Robin Sommer - Spicy: Creating Robust Parsers for Dissecting Network Protocols
This talk presents Spicy, a new parser generator that emits robust & efficient C++ code for dissecting network data. Spicy is a bit like a “yacc for protocols”, but it’s much more than that: it’s a self-contained scripting environment that lets developers define syntax and logic for their input format using attributed, stateful grammars.
The Spicy toolchain then turns those grammars into C++ parsing code that any host application can drive. We have integrated Spicy into Zeek, a widely deployed BSD-licensed network security monitor; it will become part of the next Zeek release.
We will demonstrate how Spicy enables parser developers to dynamically add production-ready support for new protocols and file formats to Zeek without having to write a single line of C++ code themselves.
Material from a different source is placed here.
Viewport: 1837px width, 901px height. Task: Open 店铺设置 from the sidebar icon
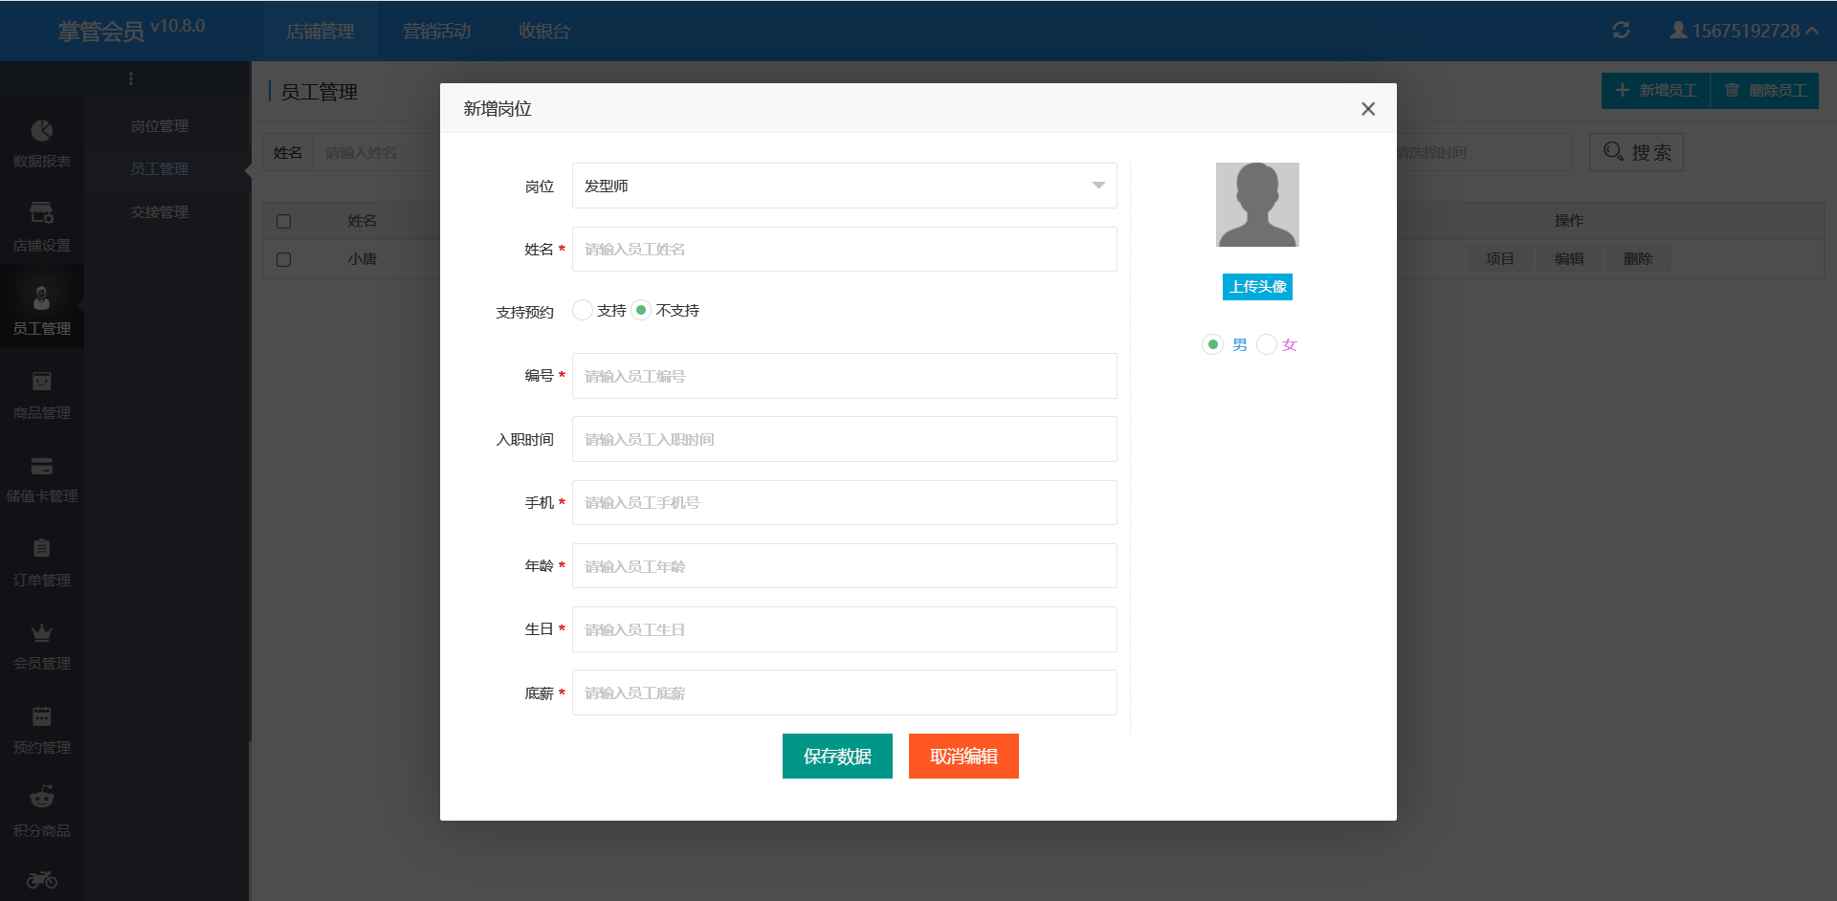pos(41,213)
Robin Sommer is a Co-Founder at Corelight, a San Francisco-based security startup. He has been leading the development team behind Zeek (formerly Bro) for many years. Before Corelight, Robin was a Senior Researcher at the International Computer Science Institute in Berkeley, California, where he directed a range of academic research projects on network security and privacy.
Robin has served on many review committees for conferences and funding organizations, and also as the General Chair for the 2013 IEEE Security & Privacy Symposium.
Robin is now back living in Munich, Germany, from where he continues to lead Corelight’s open source development efforts.